* [Exercise objective]
Copy out the entries that follow, exactly as written.

* [Information provided]
....
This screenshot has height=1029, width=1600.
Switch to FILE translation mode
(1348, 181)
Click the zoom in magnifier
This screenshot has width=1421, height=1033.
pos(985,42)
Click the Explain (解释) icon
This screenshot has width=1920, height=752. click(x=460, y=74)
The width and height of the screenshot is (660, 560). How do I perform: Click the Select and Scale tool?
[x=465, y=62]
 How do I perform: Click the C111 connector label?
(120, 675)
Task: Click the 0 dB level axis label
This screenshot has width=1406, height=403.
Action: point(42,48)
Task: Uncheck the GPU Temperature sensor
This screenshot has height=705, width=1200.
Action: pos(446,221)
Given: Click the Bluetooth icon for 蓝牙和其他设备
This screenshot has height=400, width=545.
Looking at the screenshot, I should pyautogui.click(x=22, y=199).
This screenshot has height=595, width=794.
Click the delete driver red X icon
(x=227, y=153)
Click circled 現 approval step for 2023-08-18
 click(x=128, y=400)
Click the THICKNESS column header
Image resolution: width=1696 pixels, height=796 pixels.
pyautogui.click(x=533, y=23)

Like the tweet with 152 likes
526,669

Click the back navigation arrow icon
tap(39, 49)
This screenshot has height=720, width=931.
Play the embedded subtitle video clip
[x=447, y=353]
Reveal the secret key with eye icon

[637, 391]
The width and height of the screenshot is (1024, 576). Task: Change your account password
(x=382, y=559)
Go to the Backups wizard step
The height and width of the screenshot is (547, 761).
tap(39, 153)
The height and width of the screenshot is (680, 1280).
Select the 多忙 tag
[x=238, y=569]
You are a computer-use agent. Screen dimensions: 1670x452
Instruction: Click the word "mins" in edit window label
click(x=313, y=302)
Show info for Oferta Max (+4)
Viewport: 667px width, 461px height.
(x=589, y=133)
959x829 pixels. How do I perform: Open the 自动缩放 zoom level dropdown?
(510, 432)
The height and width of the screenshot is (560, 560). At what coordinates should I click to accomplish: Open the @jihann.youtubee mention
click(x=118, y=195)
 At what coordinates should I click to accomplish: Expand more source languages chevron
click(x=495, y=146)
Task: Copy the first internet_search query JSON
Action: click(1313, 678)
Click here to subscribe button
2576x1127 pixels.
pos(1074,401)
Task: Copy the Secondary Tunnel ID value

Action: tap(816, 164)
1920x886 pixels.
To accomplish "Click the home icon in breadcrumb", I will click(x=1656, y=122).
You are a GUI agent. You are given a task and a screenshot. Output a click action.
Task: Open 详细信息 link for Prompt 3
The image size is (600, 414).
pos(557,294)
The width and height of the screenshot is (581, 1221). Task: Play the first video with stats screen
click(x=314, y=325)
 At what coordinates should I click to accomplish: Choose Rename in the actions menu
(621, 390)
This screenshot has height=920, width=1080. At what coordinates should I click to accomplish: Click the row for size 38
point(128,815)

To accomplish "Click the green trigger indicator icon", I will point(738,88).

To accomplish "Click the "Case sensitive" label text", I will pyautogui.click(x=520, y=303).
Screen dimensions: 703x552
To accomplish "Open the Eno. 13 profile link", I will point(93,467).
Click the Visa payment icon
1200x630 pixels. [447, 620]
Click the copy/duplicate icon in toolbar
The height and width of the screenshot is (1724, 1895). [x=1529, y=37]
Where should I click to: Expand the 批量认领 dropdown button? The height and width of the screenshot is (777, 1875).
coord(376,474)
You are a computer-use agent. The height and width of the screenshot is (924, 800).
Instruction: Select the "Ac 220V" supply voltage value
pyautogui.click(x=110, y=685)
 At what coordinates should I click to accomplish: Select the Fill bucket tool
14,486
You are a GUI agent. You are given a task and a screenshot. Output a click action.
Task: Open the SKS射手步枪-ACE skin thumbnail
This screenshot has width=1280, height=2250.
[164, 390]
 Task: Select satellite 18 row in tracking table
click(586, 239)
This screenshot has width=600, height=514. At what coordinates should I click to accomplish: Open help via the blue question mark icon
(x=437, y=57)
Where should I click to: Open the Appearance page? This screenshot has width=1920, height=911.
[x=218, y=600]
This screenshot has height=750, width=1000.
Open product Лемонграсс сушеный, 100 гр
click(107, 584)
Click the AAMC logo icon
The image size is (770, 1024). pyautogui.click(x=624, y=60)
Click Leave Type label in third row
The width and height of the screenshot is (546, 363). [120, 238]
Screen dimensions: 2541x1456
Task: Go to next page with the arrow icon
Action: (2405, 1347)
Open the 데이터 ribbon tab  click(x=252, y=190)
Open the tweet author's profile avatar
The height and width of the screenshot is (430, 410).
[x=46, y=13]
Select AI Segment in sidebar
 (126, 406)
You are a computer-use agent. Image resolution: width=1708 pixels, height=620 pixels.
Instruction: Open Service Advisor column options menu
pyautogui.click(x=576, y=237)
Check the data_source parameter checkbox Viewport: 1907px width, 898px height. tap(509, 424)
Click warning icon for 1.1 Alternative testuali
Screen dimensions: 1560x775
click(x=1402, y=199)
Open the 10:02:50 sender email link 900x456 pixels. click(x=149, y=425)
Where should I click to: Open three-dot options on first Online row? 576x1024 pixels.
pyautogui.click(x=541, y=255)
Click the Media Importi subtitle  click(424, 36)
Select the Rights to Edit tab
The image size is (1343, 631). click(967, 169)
....
* [Task solution]
This screenshot has height=1029, width=1600.
Switch to FILE translation mode
(1348, 181)
Click the zoom in magnifier
This screenshot has width=1421, height=1033.
pos(985,42)
Click the Explain (解释) icon
This screenshot has width=1920, height=752. click(x=460, y=74)
The width and height of the screenshot is (660, 560). How do I perform: Click the Select and Scale tool?
[x=465, y=62]
 How do I perform: Click the C111 connector label?
(120, 675)
Task: Click the 0 dB level axis label
This screenshot has width=1406, height=403.
Action: point(42,48)
Task: Uncheck the GPU Temperature sensor
This screenshot has height=705, width=1200.
Action: pos(446,221)
Given: Click the Bluetooth icon for 蓝牙和其他设备
This screenshot has height=400, width=545.
Looking at the screenshot, I should pyautogui.click(x=22, y=199).
This screenshot has height=595, width=794.
Click the delete driver red X icon
(x=227, y=153)
Click circled 現 approval step for 2023-08-18
 click(x=128, y=400)
Click the THICKNESS column header
Image resolution: width=1696 pixels, height=796 pixels.
pyautogui.click(x=533, y=23)

Like the tweet with 152 likes
526,669

Click the back navigation arrow icon
tap(39, 49)
This screenshot has height=720, width=931.
Play the embedded subtitle video clip
[x=447, y=353]
Reveal the secret key with eye icon

[637, 391]
The width and height of the screenshot is (1024, 576). Task: Change your account password
(x=382, y=559)
Go to the Backups wizard step
The height and width of the screenshot is (547, 761).
tap(39, 153)
The height and width of the screenshot is (680, 1280).
Select the 多忙 tag
[x=238, y=569]
You are a computer-use agent. Screen dimensions: 1670x452
Instruction: Click the word "mins" in edit window label
click(x=313, y=302)
Show info for Oferta Max (+4)
Viewport: 667px width, 461px height.
(x=589, y=133)
959x829 pixels. How do I perform: Open the 自动缩放 zoom level dropdown?
(510, 432)
The height and width of the screenshot is (560, 560). At what coordinates should I click to accomplish: Open the @jihann.youtubee mention
click(x=118, y=195)
 At what coordinates should I click to accomplish: Expand more source languages chevron
click(x=495, y=146)
Task: Copy the first internet_search query JSON
Action: click(1313, 678)
Click here to subscribe button
2576x1127 pixels.
pos(1074,401)
Task: Copy the Secondary Tunnel ID value

Action: tap(816, 164)
1920x886 pixels.
To accomplish "Click the home icon in breadcrumb", I will click(x=1656, y=122).
You are a GUI agent. You are given a task and a screenshot. Output a click action.
Task: Open 详细信息 link for Prompt 3
The image size is (600, 414).
pos(557,294)
The width and height of the screenshot is (581, 1221). Task: Play the first video with stats screen
click(x=314, y=325)
 At what coordinates should I click to accomplish: Choose Rename in the actions menu
(621, 390)
This screenshot has height=920, width=1080. At what coordinates should I click to accomplish: Click the row for size 38
point(128,815)

To accomplish "Click the green trigger indicator icon", I will point(738,88).

To accomplish "Click the "Case sensitive" label text", I will pyautogui.click(x=520, y=303).
Screen dimensions: 703x552
To accomplish "Open the Eno. 13 profile link", I will point(93,467).
Click the Visa payment icon
1200x630 pixels. [447, 620]
Click the copy/duplicate icon in toolbar
The height and width of the screenshot is (1724, 1895). [x=1529, y=37]
Where should I click to: Expand the 批量认领 dropdown button? The height and width of the screenshot is (777, 1875).
coord(376,474)
You are a computer-use agent. The height and width of the screenshot is (924, 800).
Instruction: Select the "Ac 220V" supply voltage value
pyautogui.click(x=110, y=685)
 At what coordinates should I click to accomplish: Select the Fill bucket tool
14,486
You are a GUI agent. You are given a task and a screenshot. Output a click action.
Task: Open the SKS射手步枪-ACE skin thumbnail
This screenshot has width=1280, height=2250.
[164, 390]
 Task: Select satellite 18 row in tracking table
click(586, 239)
This screenshot has width=600, height=514. At what coordinates should I click to accomplish: Open help via the blue question mark icon
(x=437, y=57)
Where should I click to: Open the Appearance page? This screenshot has width=1920, height=911.
[x=218, y=600]
This screenshot has height=750, width=1000.
Open product Лемонграсс сушеный, 100 гр
click(107, 584)
Click the AAMC logo icon
The image size is (770, 1024). pyautogui.click(x=624, y=60)
Click Leave Type label in third row
The width and height of the screenshot is (546, 363). [120, 238]
Screen dimensions: 2541x1456
Task: Go to next page with the arrow icon
Action: (2405, 1347)
Open the 데이터 ribbon tab  click(x=252, y=190)
Open the tweet author's profile avatar
The height and width of the screenshot is (430, 410).
[x=46, y=13]
Select AI Segment in sidebar
 (126, 406)
You are a computer-use agent. Image resolution: width=1708 pixels, height=620 pixels.
Instruction: Open Service Advisor column options menu
pyautogui.click(x=576, y=237)
Check the data_source parameter checkbox Viewport: 1907px width, 898px height. tap(509, 424)
Click warning icon for 1.1 Alternative testuali
Screen dimensions: 1560x775
click(x=1402, y=199)
Open the 10:02:50 sender email link 900x456 pixels. click(x=149, y=425)
Where should I click to: Open three-dot options on first Online row? 576x1024 pixels.
pyautogui.click(x=541, y=255)
Click the Media Importi subtitle  click(424, 36)
Select the Rights to Edit tab
The image size is (1343, 631). click(967, 169)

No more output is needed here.